Intervista di Mirella Castigli ad Eva Ciampelli

DIPENDENZE DIGITALI: NESSUN DORMA PRIMA PARTE

In questo nostro e-book parliamo delle Tre D del Digitale nell’anno della pandemia: dipendenze, distrazioni e didattica a distanza (DAD). Tre D che rischiano di trasformare gli adolescenti occidentali in ragazzi eccessivamente connessi, a un passo dal diventare “gli Hikikomori post-Covid”? E se questo è un rischio non troppo remoto, quali consigli possiamo offrire ai ragazzi e alle famiglie preoccupate dal rischio delle dipendenze?

Per risponderti a questa domanda, occorre fare prima chiarezza su ciò che si intende per Hikikomori. “Hikikomori” è un termine giapponese che significa “tenersi in disparte”.

È un fenomeno che si riferisce a coloro che si ritirano dalla vita sociale per almeno 6 mesi, di solito molto giovani (14-30 anni).

Gli adolescenti dunque, che ne sono principalmente coinvolti, smettono di uscire ed evitano le relazioni sociali di qualsiasi tipo, ritirandosi spesso da scuola e da qualsiasi attività.

Contrariamente a ciò che si crede, l’Hikikomori non è causato dalla dipendenza da internet. Infatti, casomai è l’instaurarsi di una dinamica di ritiro sociale continuato che sembrerebbe portare a una maggiore probabilità di utilizzare eccessivamente internet.

Ciò che però potrebbero avere in comune i ragazzi privati della socialità a causa della pandemia con gli Hikikomori è la possibile difficoltà a tornare alla normalità e alla quotidianità una volta terminato “l’isolamento forzato”.

Rimettersi in moto dopo mesi a livello relazionale in una fase di cambiamenti come l’adolescenza può essere davvero difficile.
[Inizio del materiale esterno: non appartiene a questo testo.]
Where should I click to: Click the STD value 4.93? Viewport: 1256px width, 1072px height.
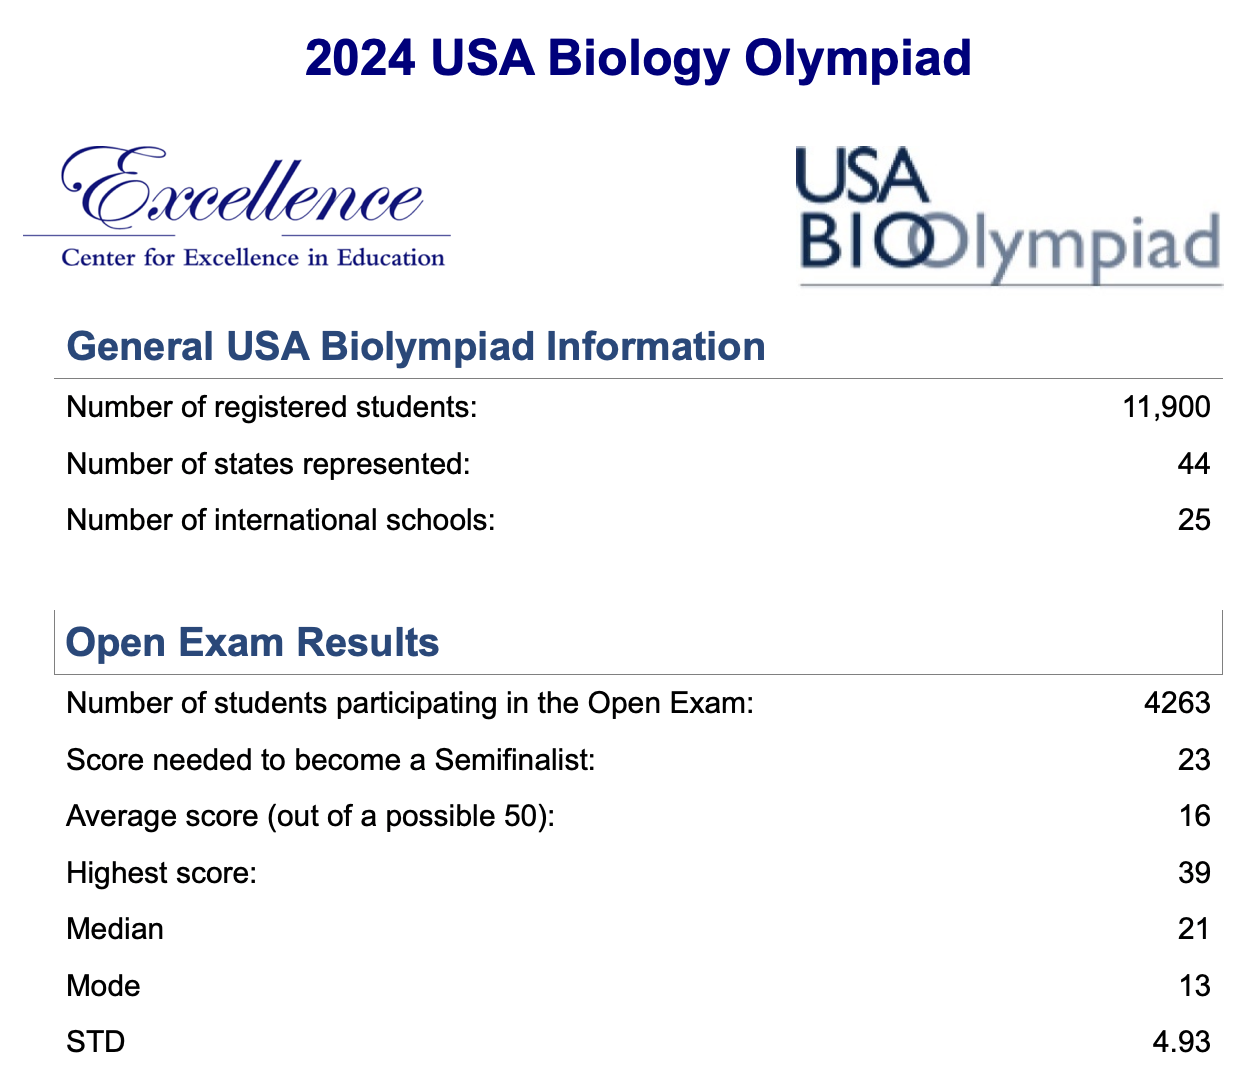pyautogui.click(x=1182, y=1042)
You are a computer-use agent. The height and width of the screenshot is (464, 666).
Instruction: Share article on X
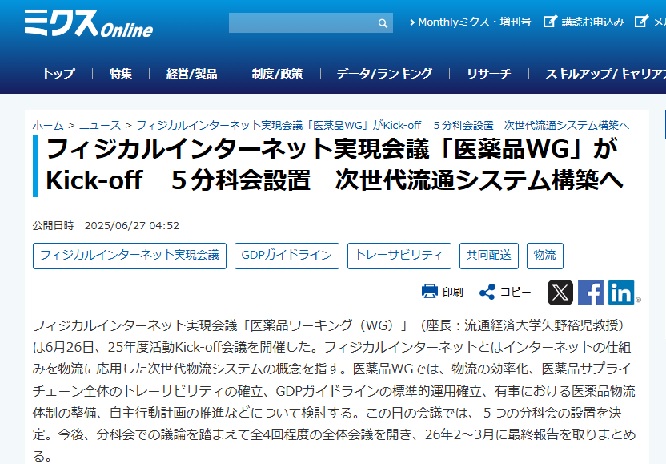click(560, 292)
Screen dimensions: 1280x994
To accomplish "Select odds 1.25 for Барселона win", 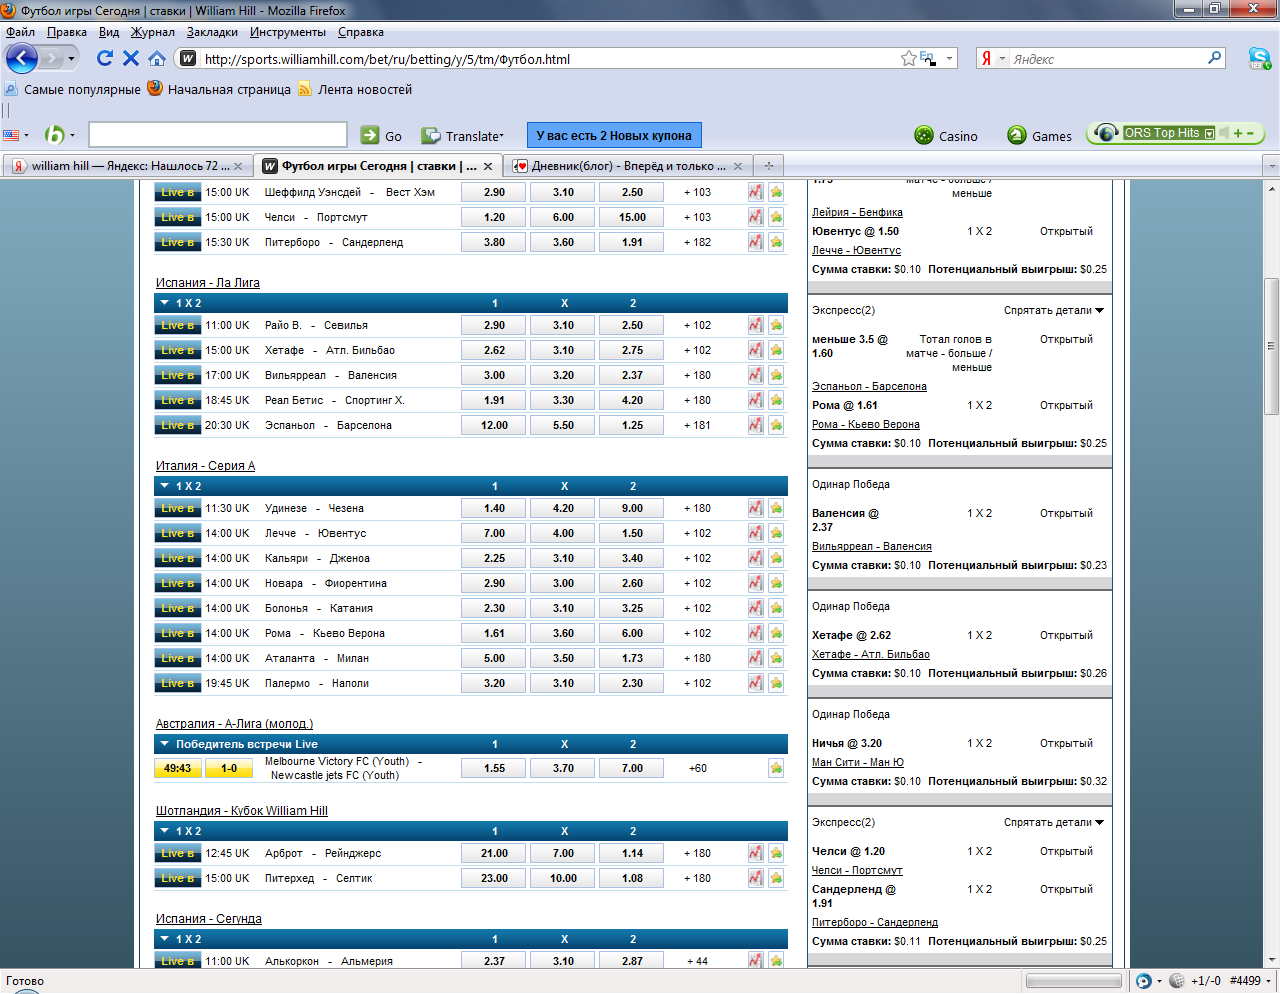I will (x=632, y=425).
Al contempo, iniziare ad evitare i rapporti sociali per esempio perché ci si sente “fuori luogo” o “diversi”, porta in un circolo vizioso a aumentare le difficoltà relazionali, e a sentirsi così ancora più “strani”, a disagio e “diversi”. Il ritiro sociale infatti permette in alcuni casi di evitare le richieste e le aspettative sociali, portando provvisoriamente a una sensazione di benessere o di sollievo. Questo forse è proprio quello che potrebbe accomunare un difficoltoso rientro alla “normalità” post pandemico per i giovani adolescenti con gli hikikomori.
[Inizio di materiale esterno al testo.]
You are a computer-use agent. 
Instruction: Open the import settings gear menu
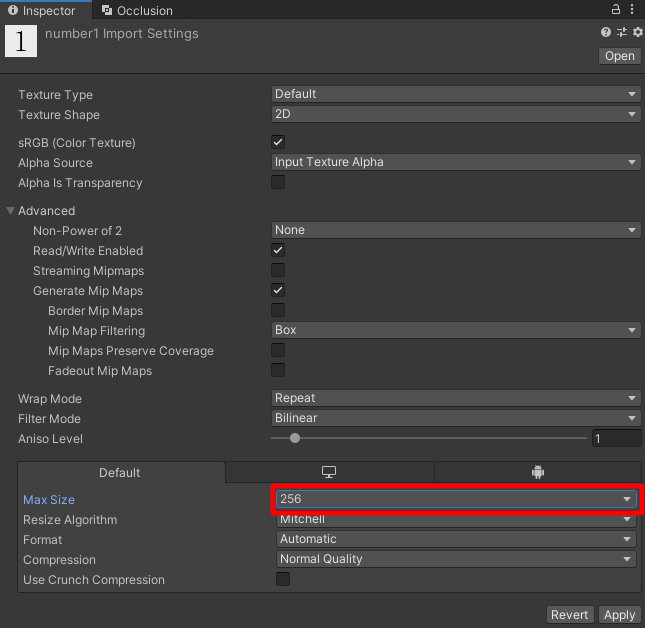[x=637, y=33]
In un mondo isolato come quello affetto dalla pandemia di Covid-19, credo che trovare un equilibrio tra ciò che si può definire “dipendenza” e ciò che invece è una “risorsa” sia particolarmente complesso. Penso al fatto per esempio, che gli unici contatti durante la “fase 1” siano stati possibili esclusivamente tramite video chat, anche quando coinvolgevano parenti o amici stretti. Penso all’importanza che ha avuto la DAD per garantire una continuità e una routine nella vita dei ragazzi, e al contempo penso a bambini ore e ore di fronte ad uno schermo, alle difficoltà a seguire le lezioni, ai problemi di connessione, allo stress per i genitori in telelavoro, alle donne che hanno dovuto sacrificare il lavoro.

Penso alle “vite sospese”, quasi messe in pausa.

Anche il “male minore” ha ed avrà delle conseguenze.

Ciò che però mi sentirei di dire ai genitori e alle famiglie che vivono o hanno vissuto difficoltà nella gestione dei figli, in cui è presente disagio o forte ritiro sociale, è di non attendere troppo, di cercare aiuto il prima possibile e al contempo di cercare di comprendere cosa accade al proprio figlio.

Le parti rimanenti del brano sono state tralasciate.